Stunning Frank. Congrats!


----------



## 37fleetwood (Mar 3, 2014)

Obi-Wan Schwinnobi said:


> where art thou find




it's "Where Did thou findest"! do you even speak english at all?  
and Mark Mann was selling this one and a straightbar for someone.


----------



## 37fleetwood (Mar 3, 2014)

...oh and, great bike Frank, I was very happy when I heard you bought this one. I was wondering why it was sitting there, seemed like a fantastic deal! (for a Schwinn that is)
sad to see you let go of the Flying Ace though.


----------



## THEGOLDENGREEK (Mar 3, 2014)

That bike is just Gorgeous frank and there couldn't be anyone else who deserves this bicycle more than you. Congrats and good luck with it enjoy it!!


----------



## frankster41 (Mar 3, 2014)

Thanks for straitening the pictures for me.



alw said:


> Very nice, congrats


----------



## Nickinator (Mar 3, 2014)

very nice bike frank, I have to admit I'm not normally a Schwinn guy but the double duty fork is really cool and with all the stuff Schwinn threw on the autocycle, it sure makes one hell of a Cadillac for bikes.

hope to see it sometime.

Nick.


----------



## Obi-Wan Schwinnobi (Mar 3, 2014)

Nickinator said:


> very nice bike frank, I have to admit I'm not normally a Schwinn guy but the double duty fork is really cool and with all the stuff Schwinn threw on the autocycle, it sure makes one hell of a Cadillac for bikes.
> 
> hope to see it sometime.
> 
> Nick.




That's why they call it the Cadillac of bikes Nick.... No cheap gimmicky sh*& here! come on look at this bike!! Schwinn nailed it... pure beauty and NO other bike compares...Im sorry, but its true.... this is top of the crop during pre war...


----------



## frankster41 (Mar 4, 2014)

37fleetwood said:


> ...oh and, great bike Frank, I was very happy when I heard you bought this one. I was wondering why it was sitting there, seemed like a fantastic deal! (for a Schwinn that is)
> sad to see you let go of the Flying Ace though.




--------------


----------



## frankster41 (Mar 4, 2014)

37fleetwood said:


> ...oh and, great bike Frank, I was very happy when I heard you bought this one.

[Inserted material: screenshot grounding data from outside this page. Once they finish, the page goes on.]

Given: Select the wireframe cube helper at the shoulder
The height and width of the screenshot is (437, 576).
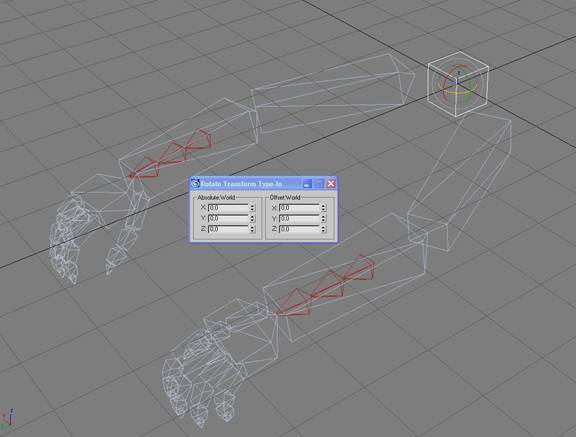Looking at the screenshot, I should [458, 84].
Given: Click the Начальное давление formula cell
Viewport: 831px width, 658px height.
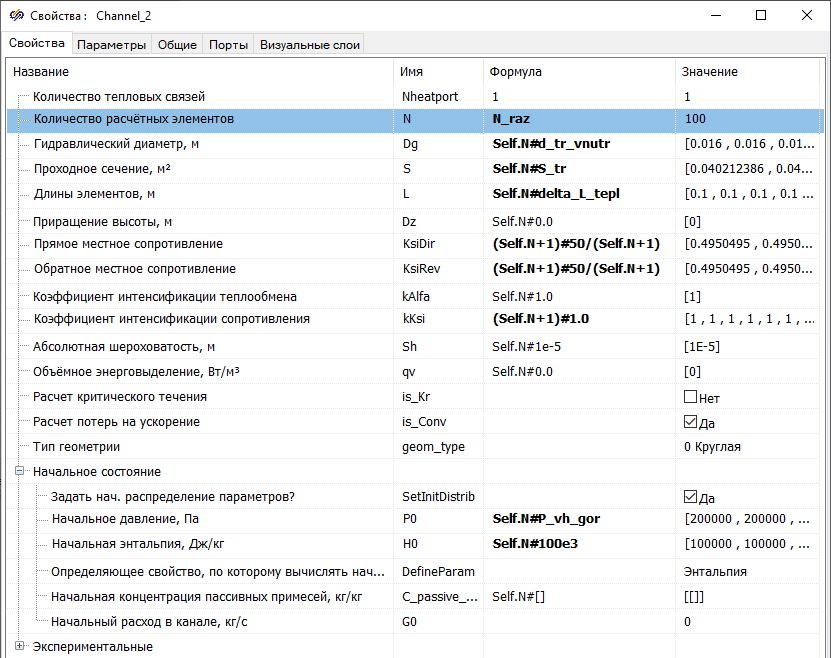Looking at the screenshot, I should (580, 519).
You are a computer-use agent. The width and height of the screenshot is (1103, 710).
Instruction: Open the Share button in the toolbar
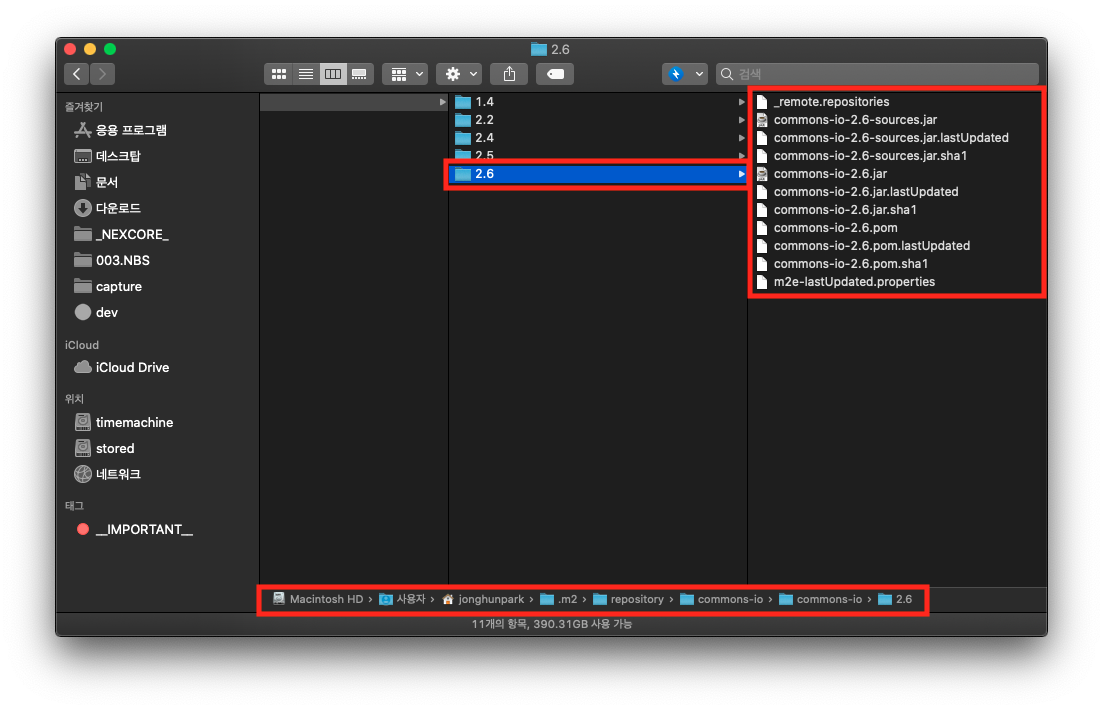509,74
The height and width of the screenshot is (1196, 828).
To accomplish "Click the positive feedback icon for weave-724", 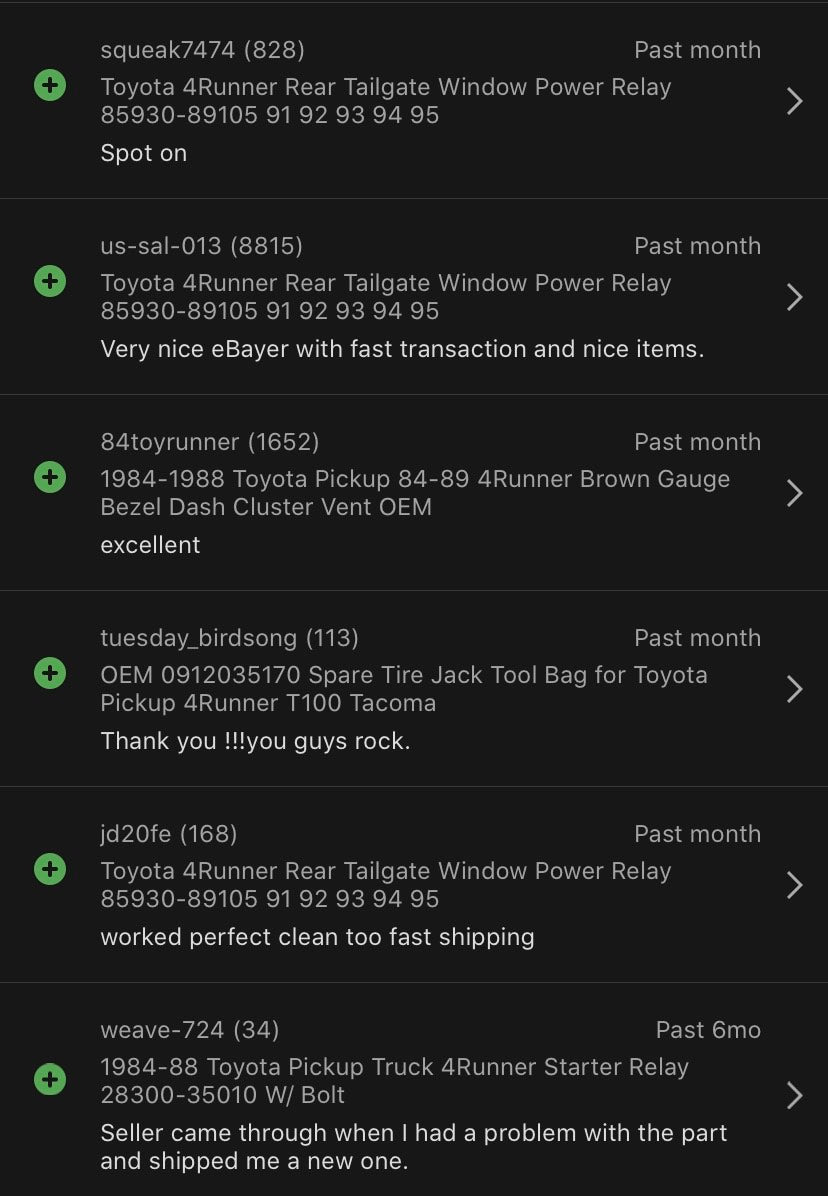I will pyautogui.click(x=49, y=1080).
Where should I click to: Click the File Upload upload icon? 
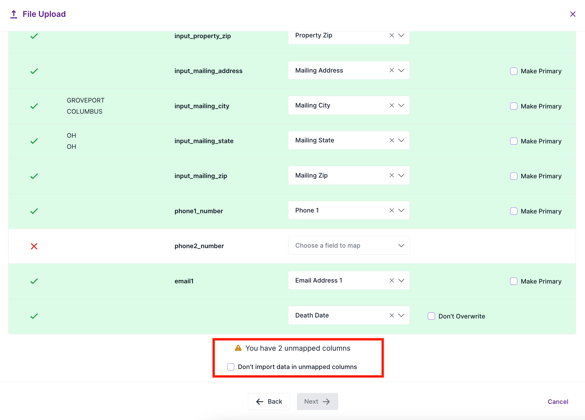[13, 14]
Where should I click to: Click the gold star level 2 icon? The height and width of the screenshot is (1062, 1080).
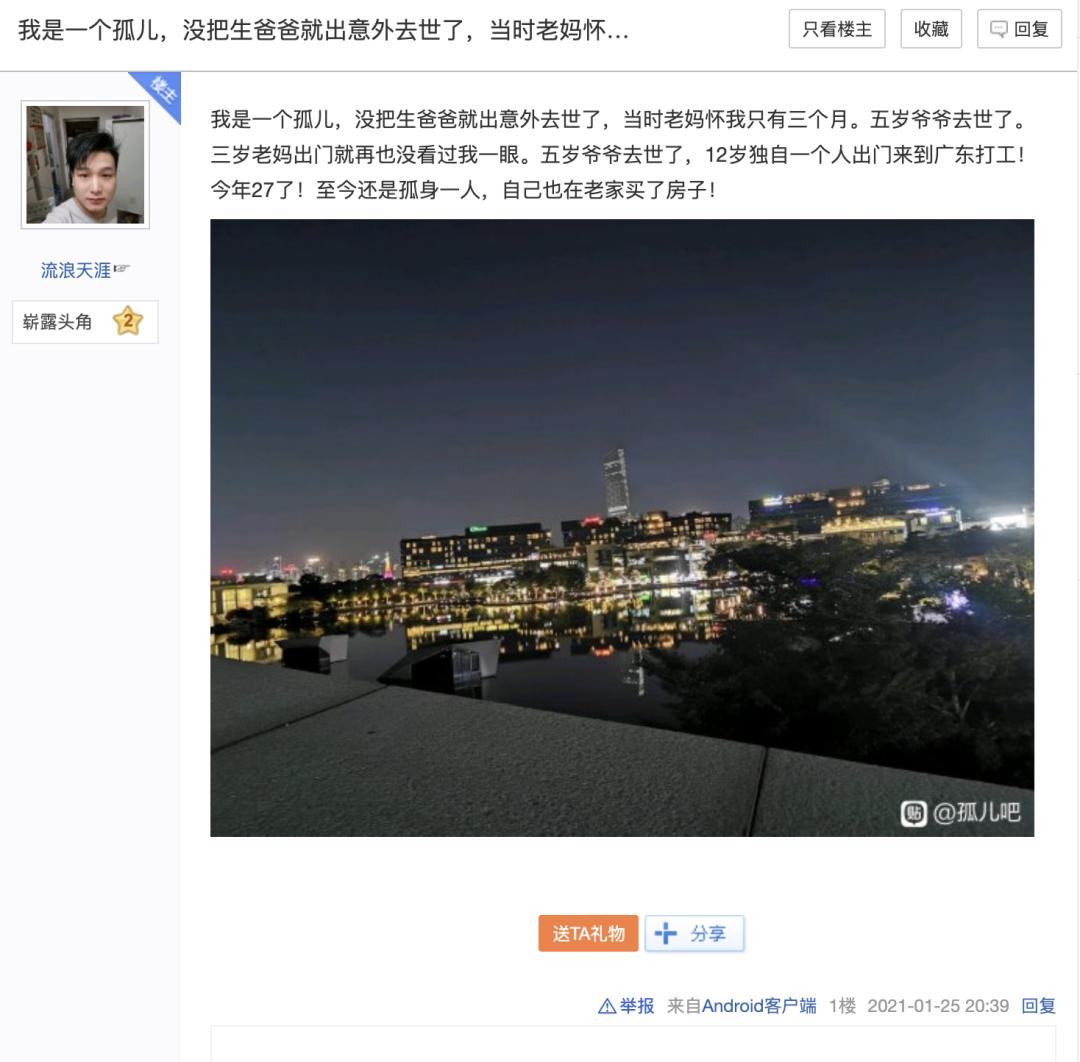pyautogui.click(x=127, y=321)
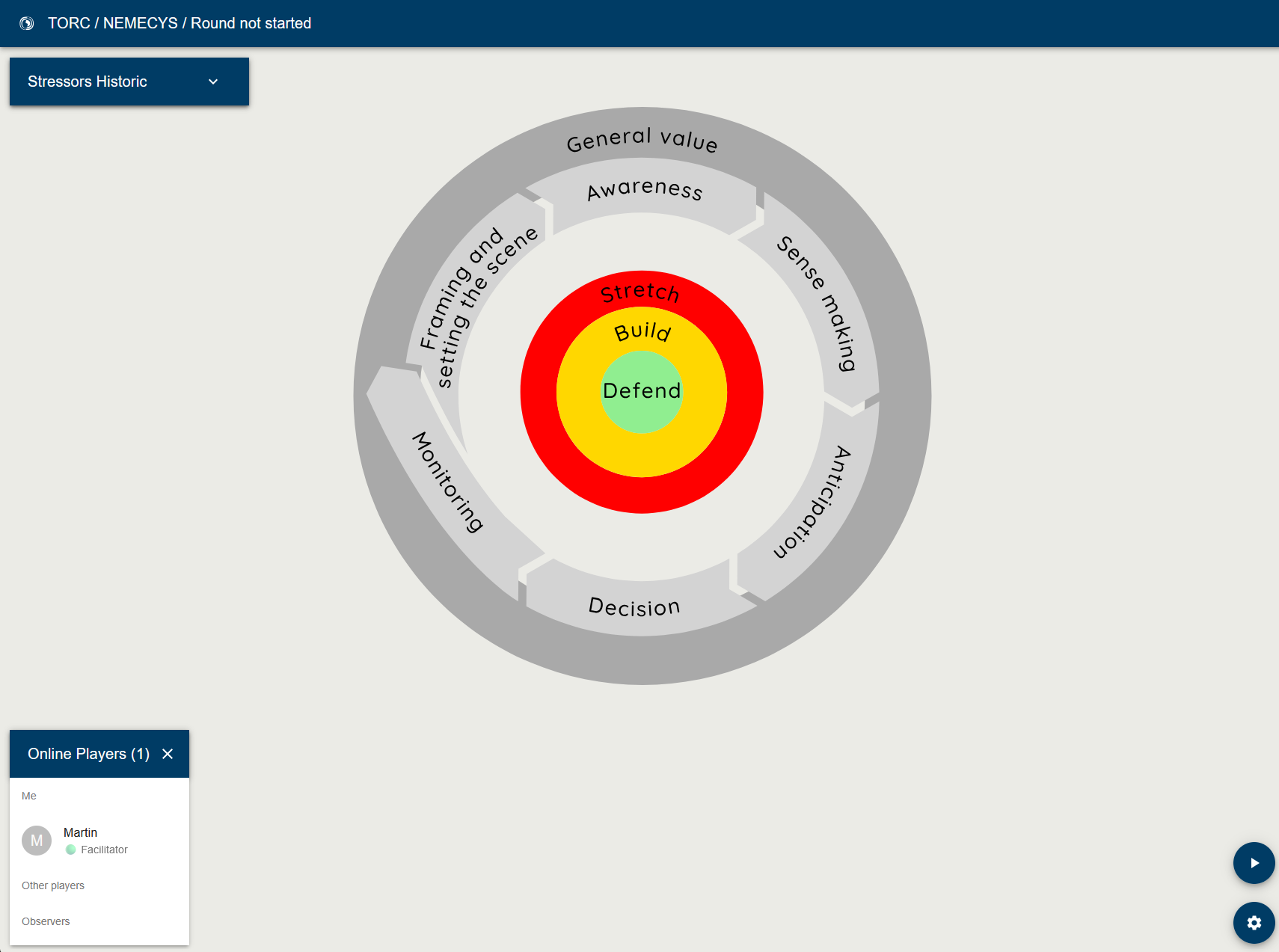Viewport: 1279px width, 952px height.
Task: Click the Online Players (1) header
Action: click(88, 754)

I was wondering why it was sitting there, seemed like a fantastic deal! (for a Schwinn that is)
> sad to see you let go of the Flying Ace though.





Hi Scott
The two Flying Aces( Colson and Dayton ) I sold were tough choices to make. It was to the point I couldn't get into my basement anymore so it was time to do an upgrade and pass some bikes along for others to enjoy I doubt I will fill the basement up with prewar Schwinns but I am gonna try. 

Frank


----------



## frankster41 (Mar 4, 2014)

Hey Nick
I will be bringing it to ML / AA

Frank


----------



## HIGGINSFOREVER (Mar 4, 2014)

Every bike collectors dream,Even if your not a schwinn fan.Have to build a safe to keep it in.


----------